Who would you have seen if you squeezed onto the packed invite list and made it out to Supperclub on Harrison Street? The uberconnected Auren Hoffman, pictured above, arrived in crutches, the result of a nasty soccer injury. He got plenty of sympathy. Yelp's pretty-boy founder Jeremy Stoppelman and his model brother Michael showed up. The newly 30 and effortlessly charming Jared Kopf came out with his team at yet-to-launch Adroll, his stealth advertising startup. Other people spotted in the crowd: venture capitalist Eve Phillips from Greylock Partners, OpenDNS founder David Ulevitch, Foundation Capital VC Mike Brown, Robert Pazornik from LicketyShip, and Jeff Hammerbacher, Facebook's guy in charge of data.
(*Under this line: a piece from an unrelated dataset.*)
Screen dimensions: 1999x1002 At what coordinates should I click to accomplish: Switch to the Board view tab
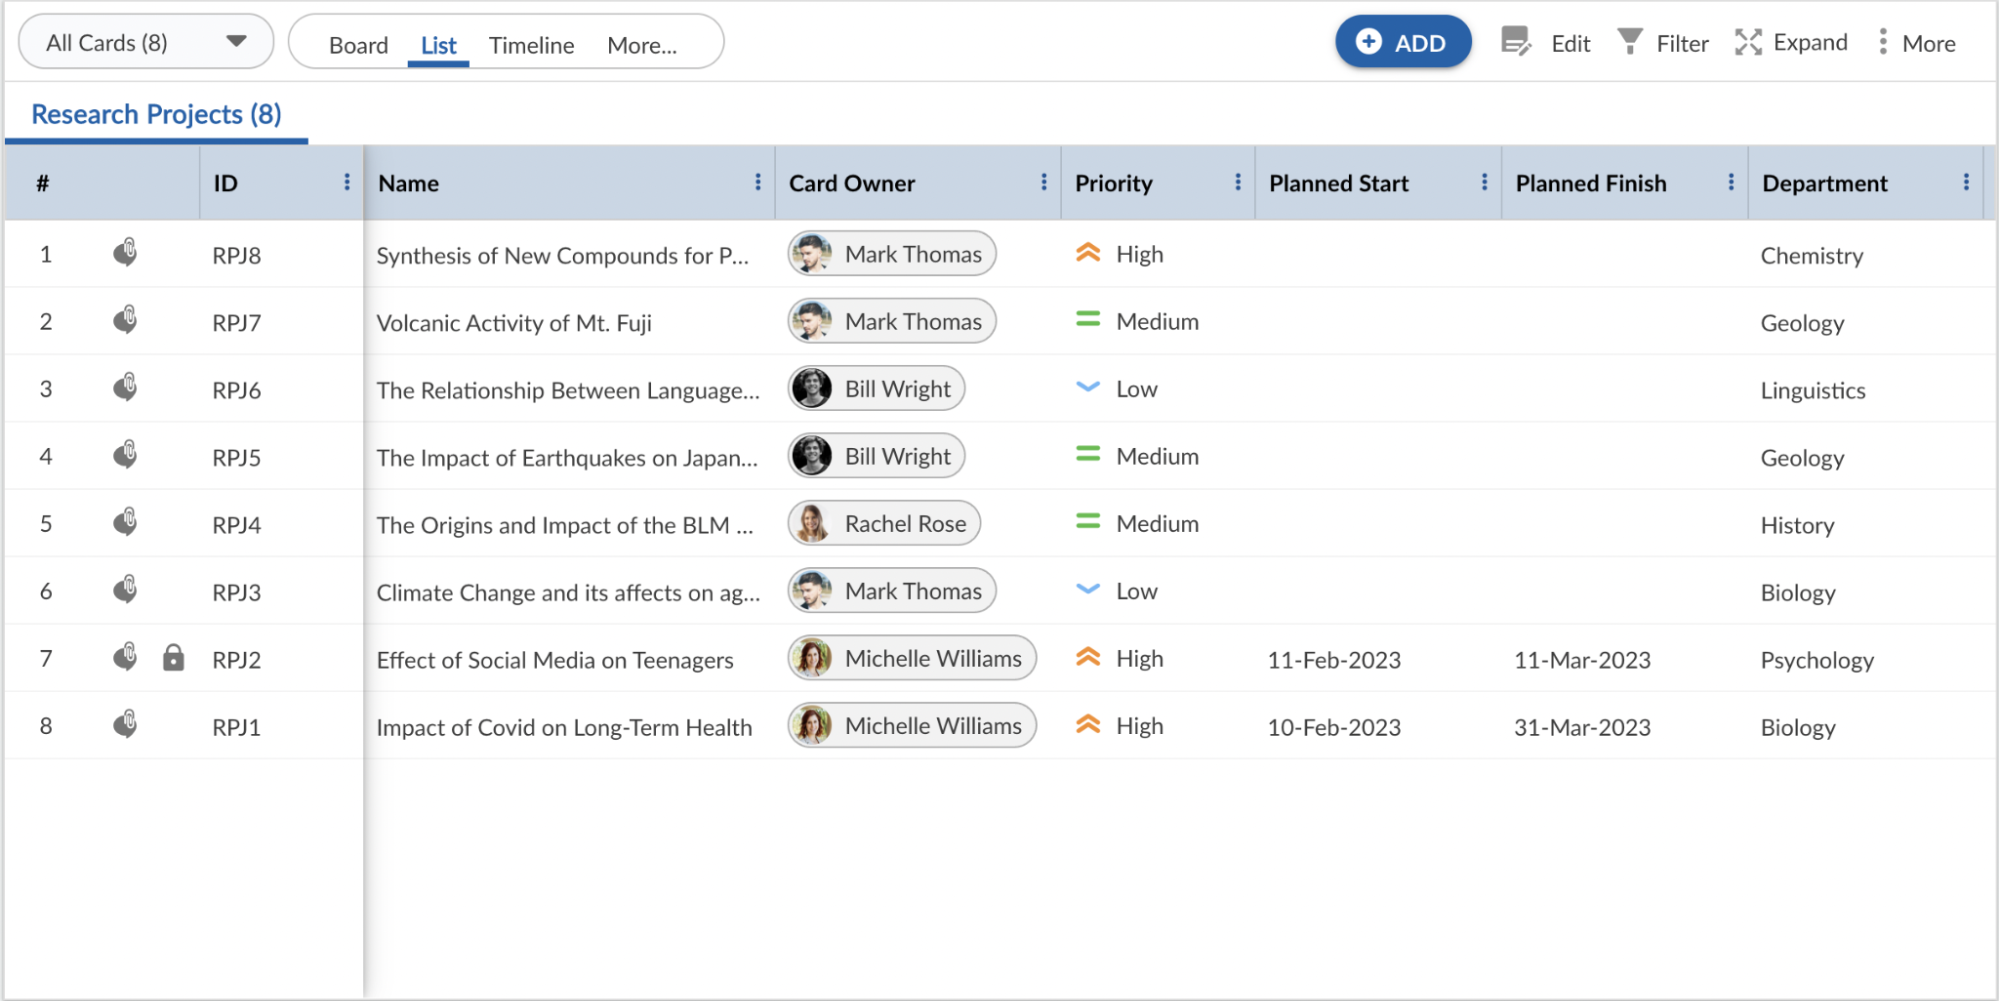coord(360,44)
Supperclub is rarely, if ever, the scene of a dotcom party. There's a large circular bar by the entrance, making the room crowded, stuffy, and difficult to maneuver around. And it's loud, too. Lotus hired DJ Solomon to spin tunes and keep the crowd moving all night, making it all but impossible to hear in sections of the bar. Not exactly the best setting to give an elevator pitch, but perfect for learning if your VC is someone who knows how to get down.